Após um ano de pandemia e restrições, especialistas acreditam que esgotamento e cansaço são principais motivo para aglomerações


Não tem jeito, todos os dias é possível encontrar facilmente notícias de festas clandestinas, aglomerações em bares e ruas, praias cheias e pessoas circulando sem o uso de máscaras no Brasil inteiro, mesmo com números recordes de mortes e casos de covid-19.

Para especialistas, alguns fatores podem explicar a atitude dos brasileiros que ignoram as medidas de segurança impostas por governos estaduais e municipais. Após um ano do início da pandemia, o cansaço ao ter de lidar com restrições pode explicar a despreocupação das pessoas.

O psiquiatra da USP (Universidade de São Paulo), Luiz Scocca, explica que mudar hábitos é um processo demorado e difícil. “Vamos admitir que passado todo esse tempo que estamos vivendo com medidas de restrições, as coisas que acreditávamos que seriam temporais estão virando hábito. E criar hábitos é muito difícil, seja ele qual for. Então, as chances de fraquejar aumentam muito”, diz.

A infectologista Sylvia Lemos Hinrichsen acrescenta que as pessoas não sabem mais o que fazer em casa. “As pessoas não têm mais o que fazer dentro de casa. Chegamos a um momento que, além da propagação da doença, as questões psicológicas são o ponto mais forte. As pessoas estão abaixando a guarda e se infectam”, afirma ela que é professora de medicina tropical da Universidade Federal de Pernambuco e consultora da Sociedade Brasileira de Infectologia (SBI).

O isolamento é uma das causas de depressão e, no momento que as pessoas estão com a saúde mental afetada, a sensação de risco muda.
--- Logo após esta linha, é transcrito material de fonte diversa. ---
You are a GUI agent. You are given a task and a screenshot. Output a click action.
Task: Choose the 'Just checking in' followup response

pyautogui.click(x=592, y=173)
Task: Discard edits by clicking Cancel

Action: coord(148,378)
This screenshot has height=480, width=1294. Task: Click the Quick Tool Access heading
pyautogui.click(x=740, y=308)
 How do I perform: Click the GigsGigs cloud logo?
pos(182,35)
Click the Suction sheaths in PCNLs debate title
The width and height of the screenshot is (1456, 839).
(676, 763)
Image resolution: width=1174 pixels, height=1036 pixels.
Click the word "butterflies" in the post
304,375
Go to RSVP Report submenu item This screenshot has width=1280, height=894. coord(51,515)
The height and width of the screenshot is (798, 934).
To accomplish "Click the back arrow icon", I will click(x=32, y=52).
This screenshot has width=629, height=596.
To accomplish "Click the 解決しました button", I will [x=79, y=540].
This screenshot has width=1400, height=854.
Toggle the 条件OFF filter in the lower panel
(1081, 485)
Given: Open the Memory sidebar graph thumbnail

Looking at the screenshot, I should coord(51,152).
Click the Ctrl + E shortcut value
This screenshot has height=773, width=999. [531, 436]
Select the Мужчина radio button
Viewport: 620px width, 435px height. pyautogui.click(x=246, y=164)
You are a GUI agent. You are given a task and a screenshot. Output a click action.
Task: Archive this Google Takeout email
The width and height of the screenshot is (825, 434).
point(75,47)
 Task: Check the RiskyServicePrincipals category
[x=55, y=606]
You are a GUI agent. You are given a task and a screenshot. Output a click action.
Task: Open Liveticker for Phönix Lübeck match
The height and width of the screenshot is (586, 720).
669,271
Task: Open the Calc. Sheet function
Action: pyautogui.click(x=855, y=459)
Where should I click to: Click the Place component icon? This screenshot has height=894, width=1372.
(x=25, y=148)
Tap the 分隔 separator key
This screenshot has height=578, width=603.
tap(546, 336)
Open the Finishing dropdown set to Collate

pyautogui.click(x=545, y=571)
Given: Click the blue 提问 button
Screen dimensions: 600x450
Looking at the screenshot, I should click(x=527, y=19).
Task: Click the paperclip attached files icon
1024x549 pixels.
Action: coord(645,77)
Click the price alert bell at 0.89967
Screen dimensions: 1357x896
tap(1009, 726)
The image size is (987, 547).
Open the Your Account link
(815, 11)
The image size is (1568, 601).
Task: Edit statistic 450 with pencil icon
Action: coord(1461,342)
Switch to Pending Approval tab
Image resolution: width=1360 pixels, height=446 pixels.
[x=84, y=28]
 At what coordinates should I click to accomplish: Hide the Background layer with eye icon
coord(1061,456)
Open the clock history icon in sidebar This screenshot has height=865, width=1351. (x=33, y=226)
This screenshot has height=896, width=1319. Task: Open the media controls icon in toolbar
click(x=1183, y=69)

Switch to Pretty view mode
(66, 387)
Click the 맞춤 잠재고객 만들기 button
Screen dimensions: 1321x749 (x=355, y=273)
Scocca conta que tem ouvido relatos de pacientes sobre o assunto. “As pessoas seguem ansiosas, deprimidas e com medo da pandemia. E estamos na fase da frase: ‘Quer saber... e aí vem a bomba... se eu pegar, peguei. Se tiver que morrer, morreu”, relata o médico.

 

Para Sylvia, a sensação de risco é ainda maior nas pessoas mais novas. “Os jovens estão passando por uma fase de desespero e sentem como se estivesse perdendo a vida. É difícil concentrar e ficar em casa. Escuto no consultório: a senhora tem a vida feita, tenho 30 anos não posso ficar fechado”, conta a infectologista.

Além dos fatores externos e da pressão, os médicos ressaltam que existem pessoas que têm o perfil de não acreditar e de arriscar mais a vida. “Tem gente que nasceu assim. Não vai aceitar imposições e fazem o que elas acham que é certo”, fala Hinrichsen.

O especialista em psiquiatria ainda acrescenta: “Temos os dois extremos. Encontramos pessoas super rígidas e outras que não se importam com nenhuma prevenção. E isso tem muito a ver com uma personalidade voltada para o risco. As pessoas não têm muito receio e acabam se colocando mais em situações de perigo. Pode significar pessoas mais arrojadas, ou que não obedecem às regras e estamos com os números de hoje”, afirma.

Mesmo respeitando a individualidade e a saúde de cada um, o cumprimento das restrições é fundamental para que os números de transmissão regridam no Brasil.

“Infelizmente, o que nos protege da covid é o fator que diminui nossa saúde mental. Mas teremos de suportar um pouco mais. Muitos comparam a pandemia com a guerra. Só quando acaba nos damos conta do tempo que levou e o estrago que fez. Não estão destruindo edifícios, mas machucando muito as pessoas”, afirma Scocca.